TGF‐β receptor mutations and clinical prognosis in Chinese pediatric patients with idiopathic/hereditary pulmonary arterial hypertension

The relationship between clinical prognosis and transforming growth factor‐β (TGF‐β) receptor mutations in Chinese pediatric patients with idiopathic/hereditary pulmonary arterial hypertension (IPAH/HPAH) remains unclear. We retrospectively studied the clinical characteristics and outcomes of pediatric patients with IPAH/HPAH who visited our Hospital from September 2008 to December 2020. One hundred and five pediatric patients with IPAH/HPAH were included, 46 of whom carried TGF‐β receptor mutations with a mean age at diagnosis of 82.8 ± 52.7 months, and 67 of them underwent right cardiac catheterization examinations and acute vasodilator testing.
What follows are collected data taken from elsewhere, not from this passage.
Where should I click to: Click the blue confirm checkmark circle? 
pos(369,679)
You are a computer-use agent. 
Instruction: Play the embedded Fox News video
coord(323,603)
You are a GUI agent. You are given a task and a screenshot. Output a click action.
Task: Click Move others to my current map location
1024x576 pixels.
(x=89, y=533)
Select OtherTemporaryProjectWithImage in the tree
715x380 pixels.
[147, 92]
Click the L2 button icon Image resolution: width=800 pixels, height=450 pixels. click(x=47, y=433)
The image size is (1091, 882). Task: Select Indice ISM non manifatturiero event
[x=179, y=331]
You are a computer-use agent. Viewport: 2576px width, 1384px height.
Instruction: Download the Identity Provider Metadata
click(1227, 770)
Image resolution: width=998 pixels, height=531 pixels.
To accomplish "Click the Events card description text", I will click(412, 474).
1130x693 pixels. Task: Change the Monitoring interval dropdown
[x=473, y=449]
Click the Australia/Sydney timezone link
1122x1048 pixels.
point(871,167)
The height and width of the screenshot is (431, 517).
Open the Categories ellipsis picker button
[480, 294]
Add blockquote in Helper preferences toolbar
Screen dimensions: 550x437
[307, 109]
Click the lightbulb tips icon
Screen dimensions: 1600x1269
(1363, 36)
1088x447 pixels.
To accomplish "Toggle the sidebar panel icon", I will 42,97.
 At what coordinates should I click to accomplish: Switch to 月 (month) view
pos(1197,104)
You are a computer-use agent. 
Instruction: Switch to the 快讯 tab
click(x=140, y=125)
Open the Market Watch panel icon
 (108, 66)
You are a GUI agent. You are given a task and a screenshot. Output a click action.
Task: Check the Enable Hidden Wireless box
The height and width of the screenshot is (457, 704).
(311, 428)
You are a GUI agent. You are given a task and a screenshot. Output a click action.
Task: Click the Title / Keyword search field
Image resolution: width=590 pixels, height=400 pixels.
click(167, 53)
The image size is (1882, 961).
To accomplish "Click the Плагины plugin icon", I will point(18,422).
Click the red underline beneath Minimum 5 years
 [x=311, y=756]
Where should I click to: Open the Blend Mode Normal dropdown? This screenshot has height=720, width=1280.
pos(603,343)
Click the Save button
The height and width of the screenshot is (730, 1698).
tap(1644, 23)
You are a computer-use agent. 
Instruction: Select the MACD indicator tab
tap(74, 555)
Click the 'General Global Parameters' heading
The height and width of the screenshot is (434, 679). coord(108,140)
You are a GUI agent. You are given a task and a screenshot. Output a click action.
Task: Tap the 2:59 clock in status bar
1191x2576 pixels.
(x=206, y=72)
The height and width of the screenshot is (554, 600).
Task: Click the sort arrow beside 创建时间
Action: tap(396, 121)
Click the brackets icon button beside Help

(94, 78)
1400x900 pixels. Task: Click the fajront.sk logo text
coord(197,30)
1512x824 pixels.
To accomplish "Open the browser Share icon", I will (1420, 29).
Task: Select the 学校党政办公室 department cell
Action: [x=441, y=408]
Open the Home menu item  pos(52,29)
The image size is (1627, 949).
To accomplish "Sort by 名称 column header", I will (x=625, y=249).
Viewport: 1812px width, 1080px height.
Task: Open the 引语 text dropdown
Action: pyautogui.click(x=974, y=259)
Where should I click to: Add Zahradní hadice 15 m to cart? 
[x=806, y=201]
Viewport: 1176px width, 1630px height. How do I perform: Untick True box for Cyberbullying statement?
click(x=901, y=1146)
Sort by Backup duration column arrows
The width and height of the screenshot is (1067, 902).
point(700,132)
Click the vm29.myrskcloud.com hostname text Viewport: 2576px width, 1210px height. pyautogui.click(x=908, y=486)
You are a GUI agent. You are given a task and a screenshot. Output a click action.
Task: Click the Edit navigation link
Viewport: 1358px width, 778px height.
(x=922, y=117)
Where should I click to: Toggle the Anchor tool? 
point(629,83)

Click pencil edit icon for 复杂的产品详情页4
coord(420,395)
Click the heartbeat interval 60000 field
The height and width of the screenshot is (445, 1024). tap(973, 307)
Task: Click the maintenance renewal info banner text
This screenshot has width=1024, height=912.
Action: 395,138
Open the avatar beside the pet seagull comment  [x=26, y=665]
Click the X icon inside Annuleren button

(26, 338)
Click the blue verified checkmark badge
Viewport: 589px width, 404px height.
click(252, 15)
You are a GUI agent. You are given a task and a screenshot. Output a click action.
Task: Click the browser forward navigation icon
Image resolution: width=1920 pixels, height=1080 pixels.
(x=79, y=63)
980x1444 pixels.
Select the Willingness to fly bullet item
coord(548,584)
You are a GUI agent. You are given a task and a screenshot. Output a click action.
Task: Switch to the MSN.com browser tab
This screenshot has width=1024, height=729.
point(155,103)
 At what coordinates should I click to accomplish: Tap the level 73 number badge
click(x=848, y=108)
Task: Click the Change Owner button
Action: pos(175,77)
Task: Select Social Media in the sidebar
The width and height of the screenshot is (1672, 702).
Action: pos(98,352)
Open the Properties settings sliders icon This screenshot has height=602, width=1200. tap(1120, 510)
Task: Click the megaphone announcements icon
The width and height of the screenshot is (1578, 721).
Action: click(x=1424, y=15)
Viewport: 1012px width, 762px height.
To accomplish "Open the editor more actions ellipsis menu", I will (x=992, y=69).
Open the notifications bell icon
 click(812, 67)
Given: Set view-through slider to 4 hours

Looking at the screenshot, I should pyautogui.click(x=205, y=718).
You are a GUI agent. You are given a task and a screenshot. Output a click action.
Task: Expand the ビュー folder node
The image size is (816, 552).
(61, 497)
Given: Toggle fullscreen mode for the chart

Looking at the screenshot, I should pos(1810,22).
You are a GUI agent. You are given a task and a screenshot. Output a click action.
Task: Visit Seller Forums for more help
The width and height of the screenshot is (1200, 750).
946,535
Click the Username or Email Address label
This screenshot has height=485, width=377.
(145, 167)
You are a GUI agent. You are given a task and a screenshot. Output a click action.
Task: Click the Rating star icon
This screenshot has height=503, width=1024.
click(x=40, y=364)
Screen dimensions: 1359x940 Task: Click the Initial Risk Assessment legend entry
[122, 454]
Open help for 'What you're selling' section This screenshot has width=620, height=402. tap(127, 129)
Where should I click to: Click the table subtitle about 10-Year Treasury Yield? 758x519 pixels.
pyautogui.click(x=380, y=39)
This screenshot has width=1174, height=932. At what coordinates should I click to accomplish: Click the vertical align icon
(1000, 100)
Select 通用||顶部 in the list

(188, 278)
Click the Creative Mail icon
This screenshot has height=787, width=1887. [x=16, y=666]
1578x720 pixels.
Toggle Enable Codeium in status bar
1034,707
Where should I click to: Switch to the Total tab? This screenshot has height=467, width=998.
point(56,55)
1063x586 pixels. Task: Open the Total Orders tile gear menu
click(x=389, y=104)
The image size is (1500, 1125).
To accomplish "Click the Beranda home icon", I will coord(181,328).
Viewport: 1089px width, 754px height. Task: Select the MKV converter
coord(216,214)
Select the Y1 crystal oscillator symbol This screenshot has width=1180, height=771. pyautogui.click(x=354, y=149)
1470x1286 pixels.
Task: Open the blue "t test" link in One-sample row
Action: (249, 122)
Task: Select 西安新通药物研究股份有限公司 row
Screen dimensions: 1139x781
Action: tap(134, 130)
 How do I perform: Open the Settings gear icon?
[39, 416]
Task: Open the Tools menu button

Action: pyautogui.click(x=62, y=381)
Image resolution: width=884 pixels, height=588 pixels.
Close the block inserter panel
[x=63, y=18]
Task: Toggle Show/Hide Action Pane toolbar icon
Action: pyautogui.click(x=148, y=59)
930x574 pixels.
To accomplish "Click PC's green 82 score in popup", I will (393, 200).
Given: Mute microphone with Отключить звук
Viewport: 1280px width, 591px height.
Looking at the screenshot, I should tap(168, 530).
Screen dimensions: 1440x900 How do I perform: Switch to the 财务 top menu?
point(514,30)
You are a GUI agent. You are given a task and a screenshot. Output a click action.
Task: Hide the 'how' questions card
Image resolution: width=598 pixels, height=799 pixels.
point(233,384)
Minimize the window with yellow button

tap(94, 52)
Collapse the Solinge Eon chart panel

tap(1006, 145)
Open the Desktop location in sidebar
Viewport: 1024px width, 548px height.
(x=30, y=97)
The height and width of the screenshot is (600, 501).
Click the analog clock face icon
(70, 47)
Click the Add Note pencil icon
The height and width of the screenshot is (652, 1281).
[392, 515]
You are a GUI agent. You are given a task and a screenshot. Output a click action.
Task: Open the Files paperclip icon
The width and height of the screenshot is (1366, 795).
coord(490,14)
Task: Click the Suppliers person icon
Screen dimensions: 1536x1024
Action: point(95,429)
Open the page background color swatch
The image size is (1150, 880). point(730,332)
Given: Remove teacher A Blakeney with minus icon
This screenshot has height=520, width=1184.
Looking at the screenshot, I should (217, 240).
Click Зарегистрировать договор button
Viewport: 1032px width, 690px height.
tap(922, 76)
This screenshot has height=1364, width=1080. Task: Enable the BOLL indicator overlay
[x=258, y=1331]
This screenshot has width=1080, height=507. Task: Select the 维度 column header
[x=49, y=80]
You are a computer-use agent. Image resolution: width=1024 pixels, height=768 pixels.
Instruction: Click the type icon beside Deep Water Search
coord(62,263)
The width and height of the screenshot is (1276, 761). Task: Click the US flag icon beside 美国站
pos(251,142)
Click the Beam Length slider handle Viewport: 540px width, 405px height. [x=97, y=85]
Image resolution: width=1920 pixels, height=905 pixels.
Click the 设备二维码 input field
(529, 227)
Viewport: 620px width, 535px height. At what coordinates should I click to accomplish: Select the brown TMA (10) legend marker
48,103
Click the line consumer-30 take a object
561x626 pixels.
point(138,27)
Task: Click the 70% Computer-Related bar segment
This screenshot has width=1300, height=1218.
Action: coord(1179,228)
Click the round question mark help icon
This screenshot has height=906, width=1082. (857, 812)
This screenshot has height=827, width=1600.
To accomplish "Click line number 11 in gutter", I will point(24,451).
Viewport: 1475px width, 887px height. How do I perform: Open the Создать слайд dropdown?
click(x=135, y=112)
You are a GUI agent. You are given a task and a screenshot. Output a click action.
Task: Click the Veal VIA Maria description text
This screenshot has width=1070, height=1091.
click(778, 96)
The result showed that mutation carriers demonstrated higher pulmonary vascular resistance (p = 0.012), higher right atrial pressure (p = 0.026), and lower cardiac index (p = 0.003). The 1‐, 2‐, and 3‐year survival rates of mutation carriers were 79.4%, 61.5% and 55.6%, respectively, compared with 96.6%, 91.1%, and 85.4% for nonmutation carriers (p = 0.0001). The prognosis of mutation carriers was significantly worse than that of nonmutation carriers. TGF‐β receptor gene mutation is an independent risk factor for death (p = 0.049, odd raito = 3.809, 95% confidence interval 1.006−14.429). In conclusion, TGF‐β receptor mutation is an important genetic factor for the onset of IPAH/PAH in Chinese pediatric patients. Those who carrying TGF‐β receptor mutations have a poor clinical prognosis. Therefore, TGF‐β receptor gene screening for pediatric patients with PAH and more aggressive treatment for mutation carriers are recommended.